医療機関においてもホームページ等で人的資本情報を積極的に開示している事例もみられます。主にリクルートを目的に、職員の平均年齢・男女比・研修実績・キャリアプラン・有給休暇の消化率・福利厚生・有資格者数などの情報をオープンにすることで、求職者への訴求力を高めています。こうした情報開示は、求職者だけでなく患者をはじめとする様々なステークホルダーに対しても有益かつ効果的と言えます。医療機関の「価値向上」を目指し、開示できる取組と情報(成果)を整理していきます。その際のポイントと留意点は以下のとおりです。

 

 ● 情報開示の目的と対象の明確化

 リクルート、患者増、院のブランドイメージの向上など、その目的と対象者を明確にする

 ● 開示情報の収集・整理

 定性的な取組み内容(研修内容・OJT体制など)と定量的な実績値(研修頻度・OJT期間など)を整理する

 ● 組織の強み・ウィークポイントの整理

 収集・整理した情報を他院と比較した際に、当院の強み・ウィークポイントとなる部分を明確にする

 ● 開示情報の選択・公表

 定期的に更新していくことを前提に、自院の強みでありかつ定点観測が可能な内容を選択する

 ● 定期的な更新

 期間を定め定期的に更新する(少なくとも年1回以上)

 

効果的な可視化には「独自性」と「比較可能性」のバランスを考慮する必要があります。「独自性」とは開示する事項が他院と差別化できる内容のことで、自院の強みをアピールすることができます。

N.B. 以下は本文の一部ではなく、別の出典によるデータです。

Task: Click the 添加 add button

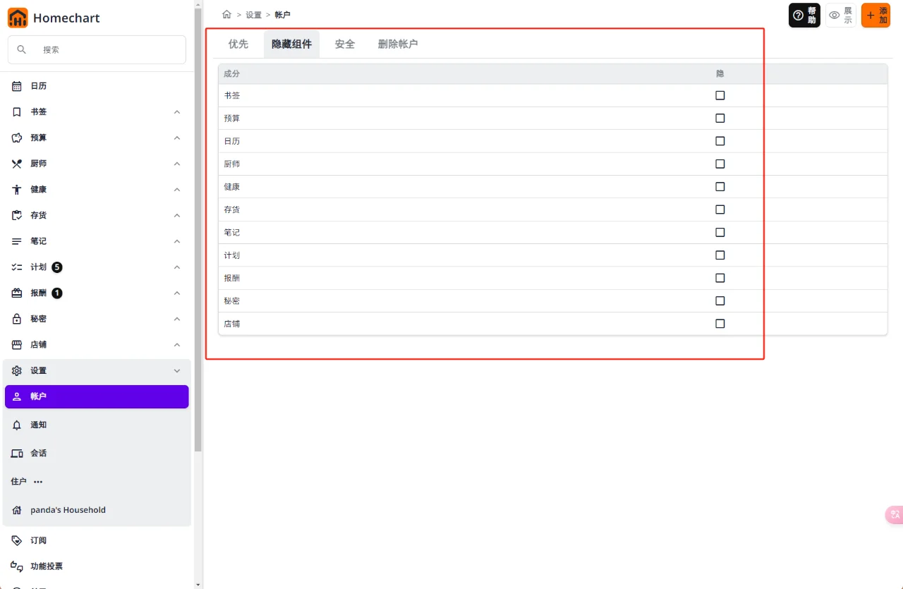Action: point(875,14)
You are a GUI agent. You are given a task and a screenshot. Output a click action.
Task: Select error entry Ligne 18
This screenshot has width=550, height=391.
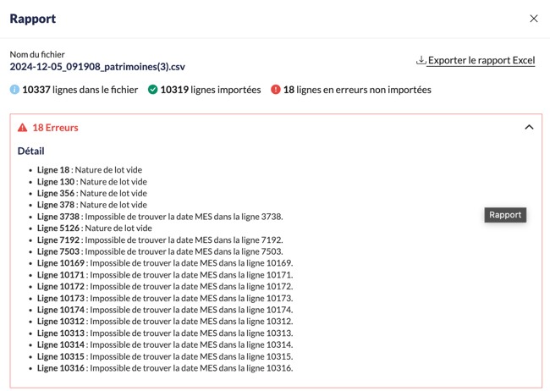coord(89,170)
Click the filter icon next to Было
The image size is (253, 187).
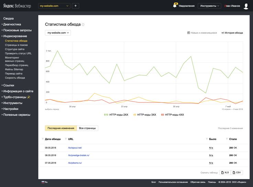[x=207, y=139]
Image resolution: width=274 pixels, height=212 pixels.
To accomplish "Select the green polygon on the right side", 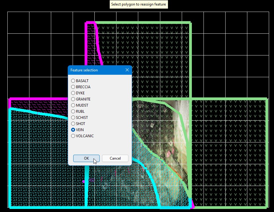I will (x=228, y=153).
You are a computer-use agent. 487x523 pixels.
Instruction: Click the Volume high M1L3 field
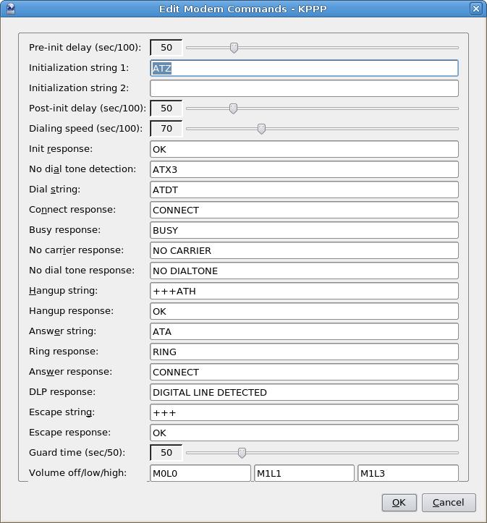pyautogui.click(x=408, y=473)
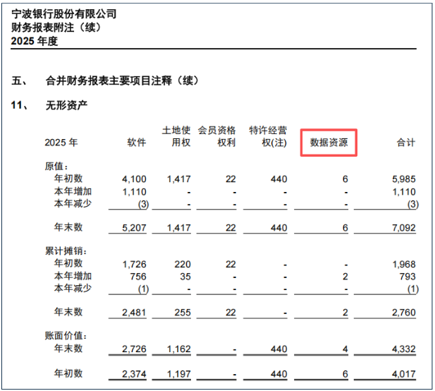The height and width of the screenshot is (391, 435).
Task: Click the 宁波银行股份有限公司 title
Action: (x=64, y=13)
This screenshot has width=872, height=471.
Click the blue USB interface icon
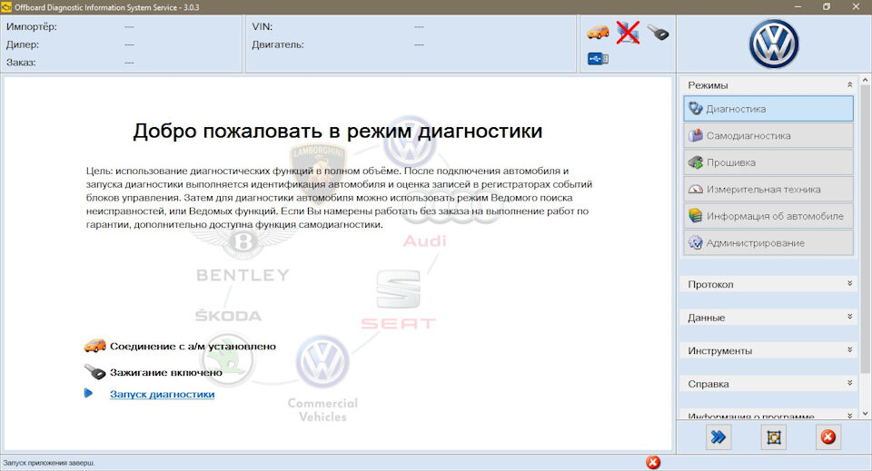click(x=598, y=58)
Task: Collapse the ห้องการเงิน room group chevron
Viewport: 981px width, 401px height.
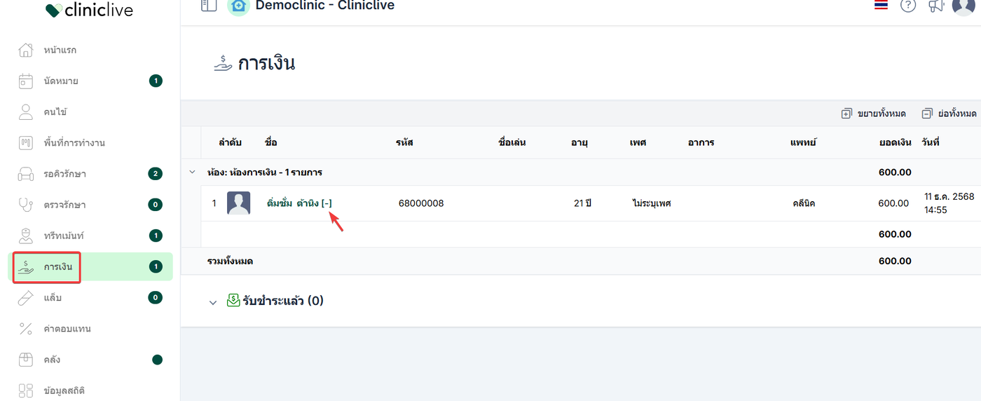Action: pyautogui.click(x=192, y=172)
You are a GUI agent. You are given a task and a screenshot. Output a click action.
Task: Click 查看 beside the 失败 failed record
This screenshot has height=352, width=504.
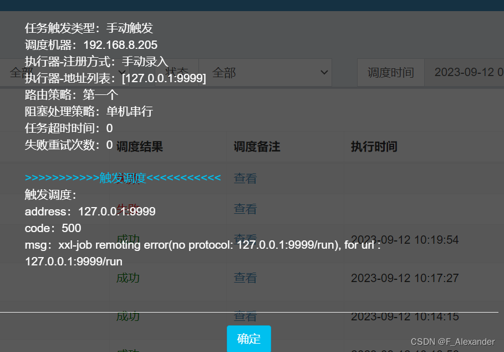click(245, 210)
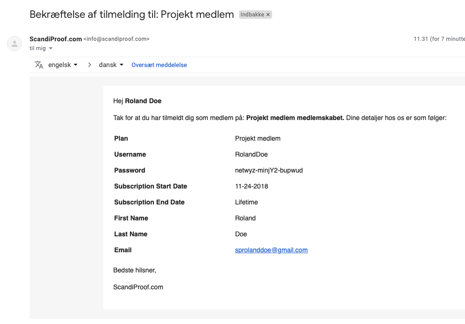Click the Subscription Start Date value 11-24-2018
The image size is (465, 324).
[252, 186]
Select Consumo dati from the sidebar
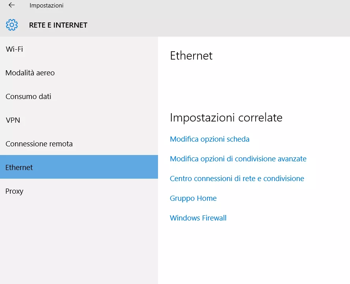 28,96
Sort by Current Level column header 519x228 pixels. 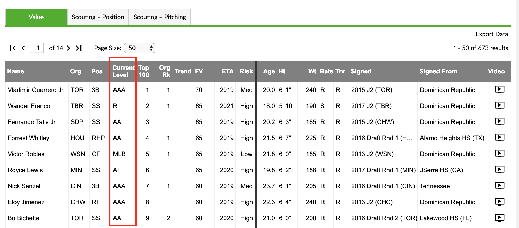[x=123, y=71]
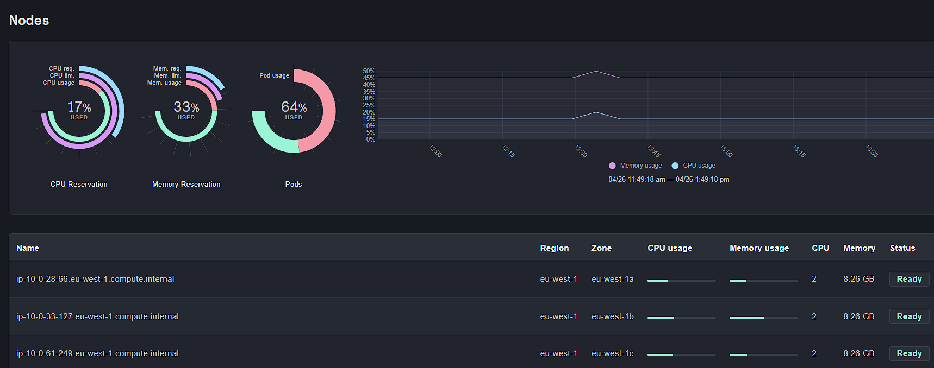Click the chart date range text
Image resolution: width=934 pixels, height=368 pixels.
pos(669,180)
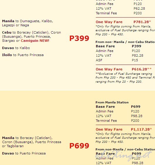Click the large red P399 fare price

[x=79, y=38]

「比較可能性」とは他院と比較しやすい事項を選択することで、他院より優れているところを示すことができます。この2つの要素の開示事項がバランスよく可視化されていると、閲覧者は評価がしやすくなります。なお「比較可能性」に関する内容については、医療広告のルール・規制等に留意する必要があります。人材に関する情報開示であっても、患者等の誘因を目的に記載事項を誇張するような内容は、誇大広告として規制の対象となる可能性があります。「医療広告ガイドライン」などを参考に内容を精査しましょう。

このように情報開示の戦略を検討することは、自院の人材戦略に直結します。人材の質が肝となる医療機関においても人的資本経営の考え方や人的資本情報の開示に向けた取組みは無視することはできません。今後の医療経営の一環として取り組まれてはいかがでしょうか。